Andererseits begleiten wir Yasemin, ein in Deutschland geborenes, muslimisch erzogenes Mädchen. Vielleicht durch den Gegenwartsbezug fällt es leichter sich ihr Leben vorzustellen. Auch wenn vieles für mich undenkbar, leider aber nur zu oft Realität ist/war. Yasemin versucht ihre Identität zu finden, fühlt sie sich doch weder in der Türkei noch in Deutschland zuhause. Sie sitzt zwischen den Kulturen, ohne sich irgendwo dazugehörig zu fühlen oder akzeptiert zu werden. Auch sie versucht um ihre Träume zu kämpfen. Wird sie es schaffen?

Eva Miersch zeigt das Leben des christlichen Ritters parallel zum Leben des muslimischen Mädchens in der Gegenwart, womit diese Leben, die Religionen und die gesellschaftlichen Zwänge gegenübergestellt werden. Diese Gegenüberstellung ist insoferne gut umgesetzt, da die oft relativ kurzen Kapitel abwechselnd von Wirich und von Yasemin erzählen.
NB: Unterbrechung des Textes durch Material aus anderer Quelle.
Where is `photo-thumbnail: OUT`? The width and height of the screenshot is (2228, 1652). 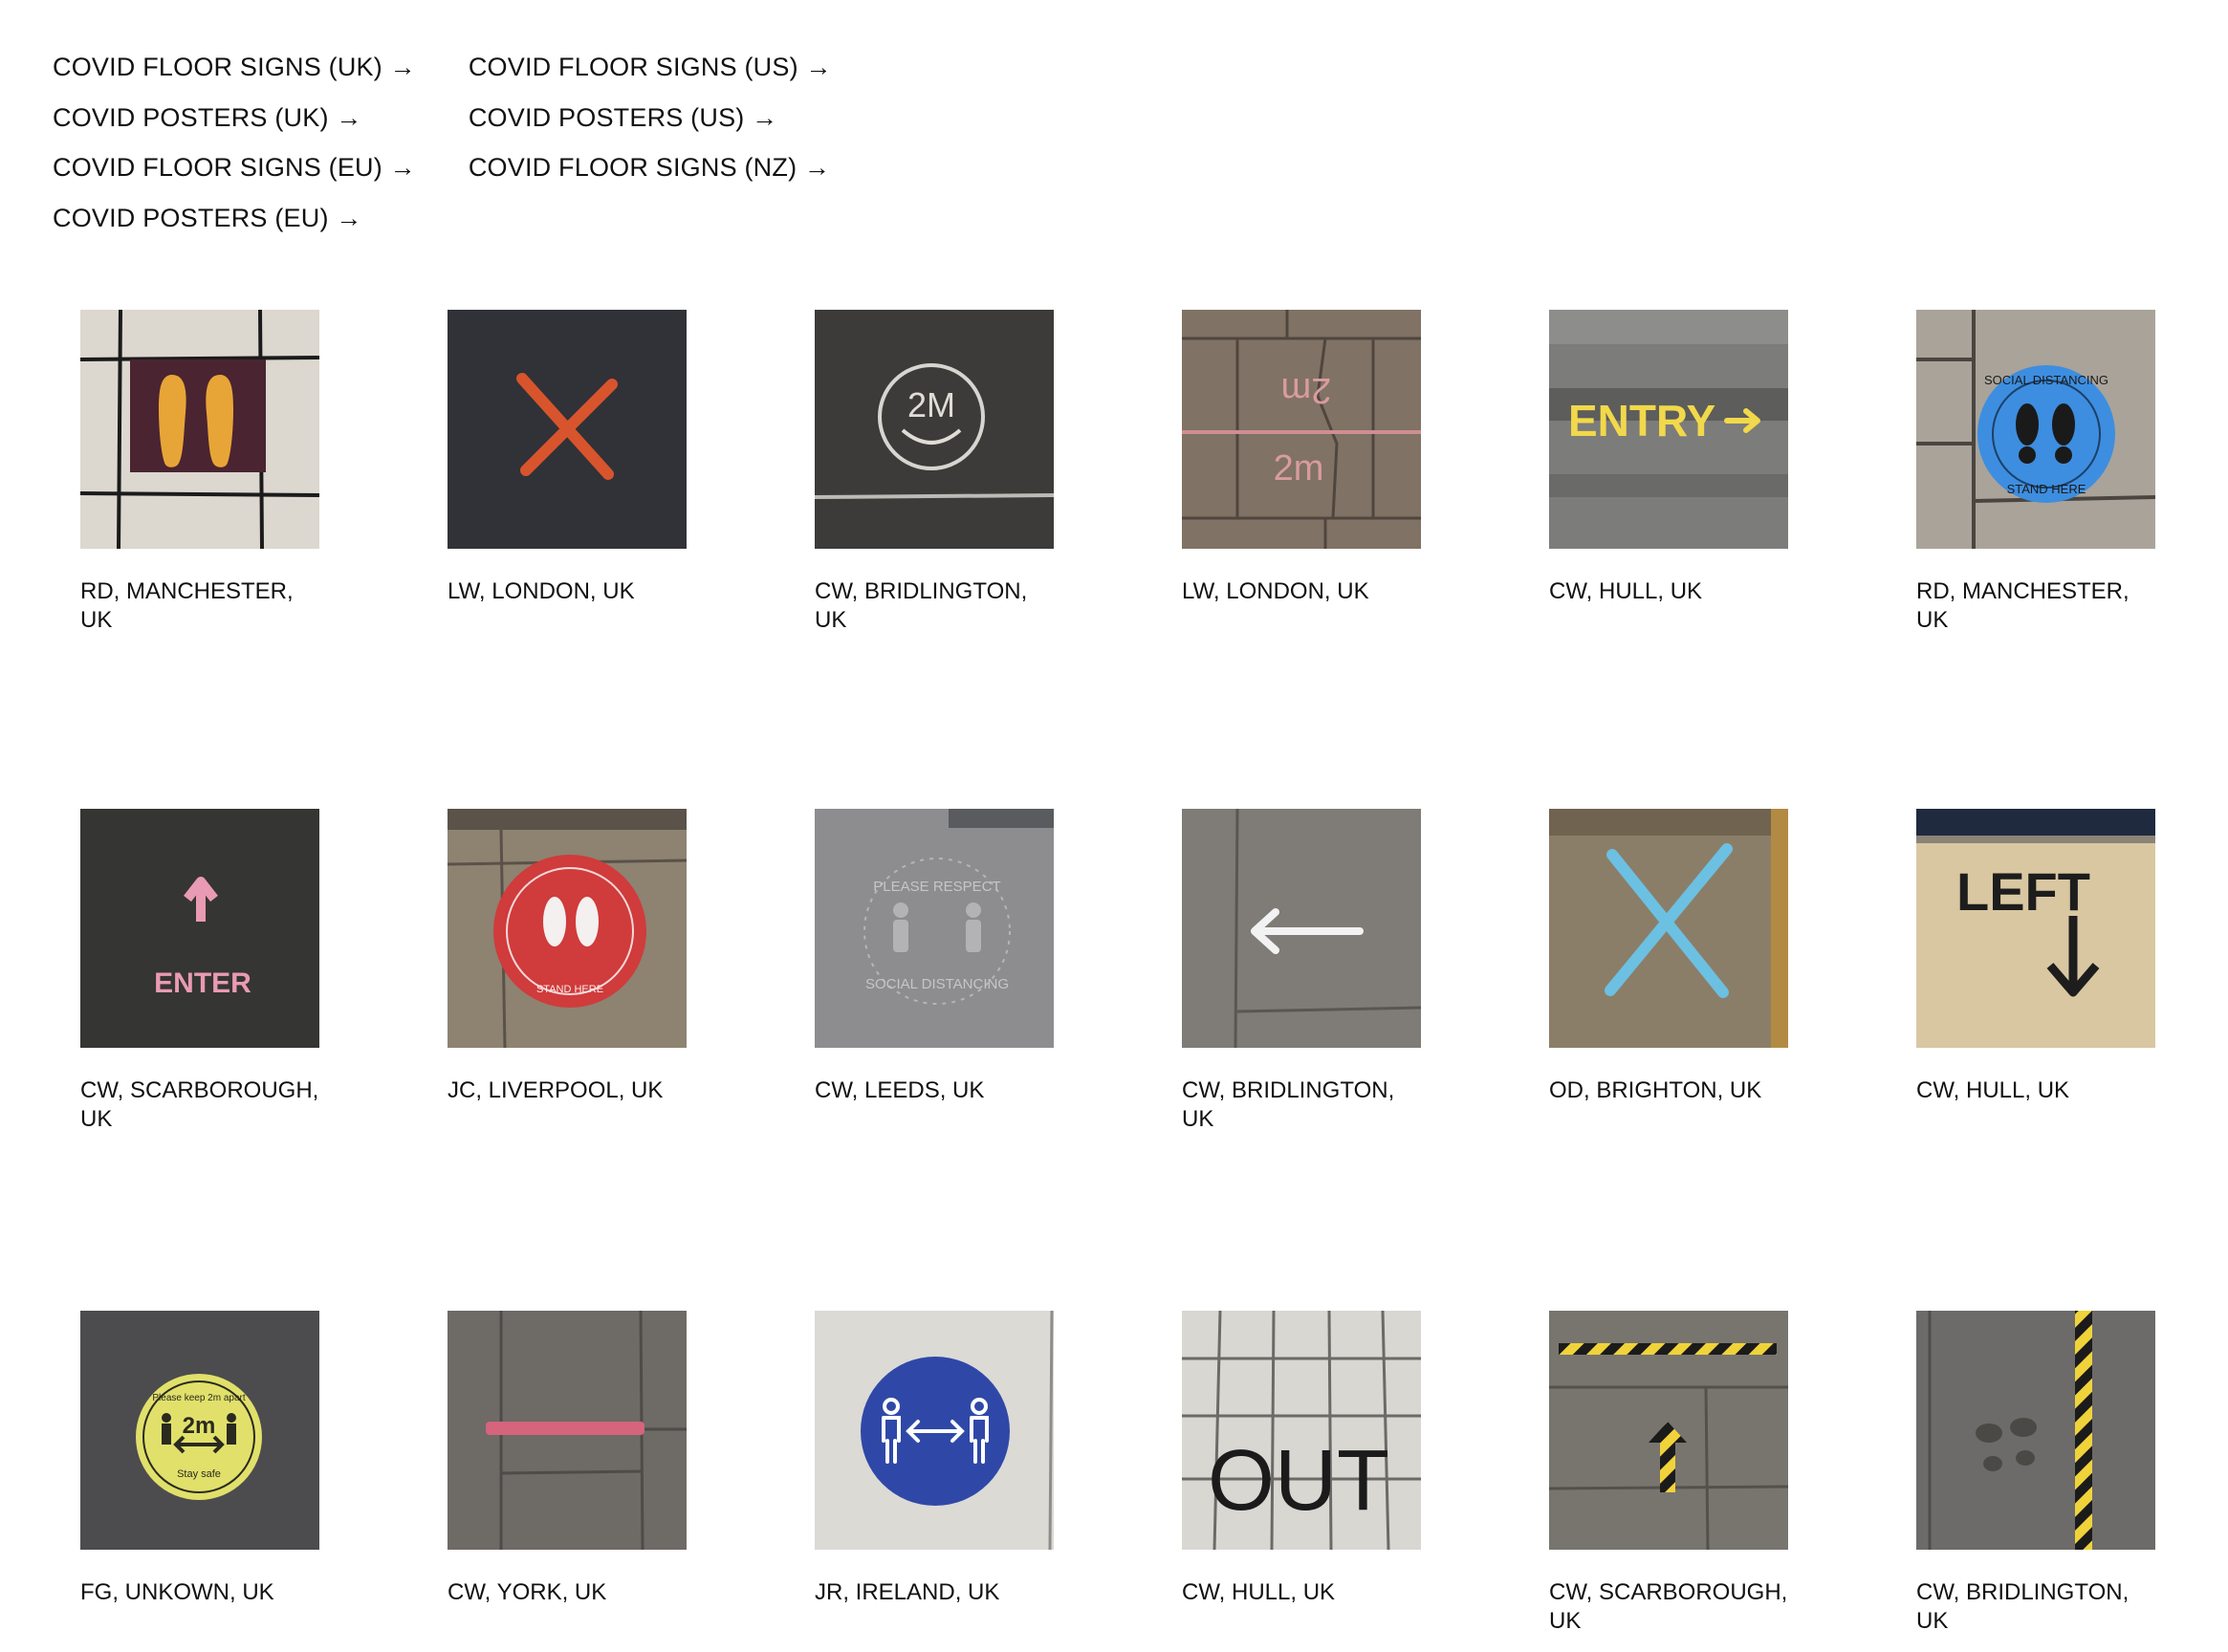
photo-thumbnail: OUT is located at coordinates (1301, 1430).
Der Schreibstil ist sehr angenehm zu lesen, die kurzen Kapitel locken zum Weiterlesen ein.

Das Buch liest sich leicht, doch sollte es nicht unterschätzt werden. Es regt zum Nachdenken an, ein grundsätzlich positiver Aspekt bei einem Buch.

Einzig muss ich erwähnen, dass mir abschnittsweise die Geschichte um Wirich und Yasemin fast etwas zu kurz gekommen ist, da wir immer wieder viel geschichtliches erfahren. Interessant solange es im Rahmen ist, doch hier manchmal zu ausführlich und zu gut gemeint. Dafür muss ich leider einen Punkt abziehen. Ansonsten kann ich den Roman all jenen empfehlen, die es mögen, wenn nicht die Liebesgeschichte ständig im Vordergrund präsent ist, sondern auch rund um die Protagonisten ihre Welt gezeichnet wird.